== Segment start ==
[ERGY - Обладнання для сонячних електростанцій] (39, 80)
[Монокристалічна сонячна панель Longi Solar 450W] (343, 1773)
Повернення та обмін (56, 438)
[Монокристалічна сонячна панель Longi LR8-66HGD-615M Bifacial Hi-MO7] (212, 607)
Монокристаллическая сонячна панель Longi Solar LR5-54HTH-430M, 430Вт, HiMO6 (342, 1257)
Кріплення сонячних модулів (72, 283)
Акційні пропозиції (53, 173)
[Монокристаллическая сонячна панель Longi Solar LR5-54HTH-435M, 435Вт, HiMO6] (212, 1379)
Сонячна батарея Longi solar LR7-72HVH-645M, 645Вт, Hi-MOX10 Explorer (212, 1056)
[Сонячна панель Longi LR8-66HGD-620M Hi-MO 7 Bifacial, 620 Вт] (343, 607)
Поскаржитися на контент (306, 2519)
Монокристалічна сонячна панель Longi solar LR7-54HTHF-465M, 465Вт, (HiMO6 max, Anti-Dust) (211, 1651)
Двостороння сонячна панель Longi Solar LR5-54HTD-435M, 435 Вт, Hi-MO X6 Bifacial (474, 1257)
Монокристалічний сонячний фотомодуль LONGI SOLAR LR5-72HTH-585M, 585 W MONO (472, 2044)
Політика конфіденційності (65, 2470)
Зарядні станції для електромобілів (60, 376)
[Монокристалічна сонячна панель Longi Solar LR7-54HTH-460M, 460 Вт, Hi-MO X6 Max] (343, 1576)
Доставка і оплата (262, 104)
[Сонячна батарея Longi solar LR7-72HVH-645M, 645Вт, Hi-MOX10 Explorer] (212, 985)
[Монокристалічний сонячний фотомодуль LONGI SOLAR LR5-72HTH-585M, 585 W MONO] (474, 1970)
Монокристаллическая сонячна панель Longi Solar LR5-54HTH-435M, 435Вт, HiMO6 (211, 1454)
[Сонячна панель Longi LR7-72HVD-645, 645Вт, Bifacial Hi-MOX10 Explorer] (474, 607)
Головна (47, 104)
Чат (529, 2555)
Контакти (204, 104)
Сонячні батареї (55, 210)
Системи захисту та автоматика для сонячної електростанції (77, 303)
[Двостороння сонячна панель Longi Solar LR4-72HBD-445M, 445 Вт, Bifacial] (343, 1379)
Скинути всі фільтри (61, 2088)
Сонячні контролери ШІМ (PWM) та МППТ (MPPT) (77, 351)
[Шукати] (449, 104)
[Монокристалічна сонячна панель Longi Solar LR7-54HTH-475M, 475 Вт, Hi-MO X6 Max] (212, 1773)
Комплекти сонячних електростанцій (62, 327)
== Segment end ==
● Exercise goal:
Go to the line with "[Сонячна панель Longi LR7-72HVD-645, 645Вт, Bifacial" in the entries above and repeat every line from there through the line with "Скинути всі фільтри (61, 2088)", exactly and with no other text.

● Finished task:
[Сонячна панель Longi LR7-72HVD-645, 645Вт, Bifacial Hi-MOX10 Explorer] (474, 607)
Головна (47, 104)
Чат (529, 2555)
Контакти (204, 104)
Сонячні батареї (55, 210)
Системи захисту та автоматика для сонячної електростанції (77, 303)
[Двостороння сонячна панель Longi Solar LR4-72HBD-445M, 445 Вт, Bifacial] (343, 1379)
Скинути всі фільтри (61, 2088)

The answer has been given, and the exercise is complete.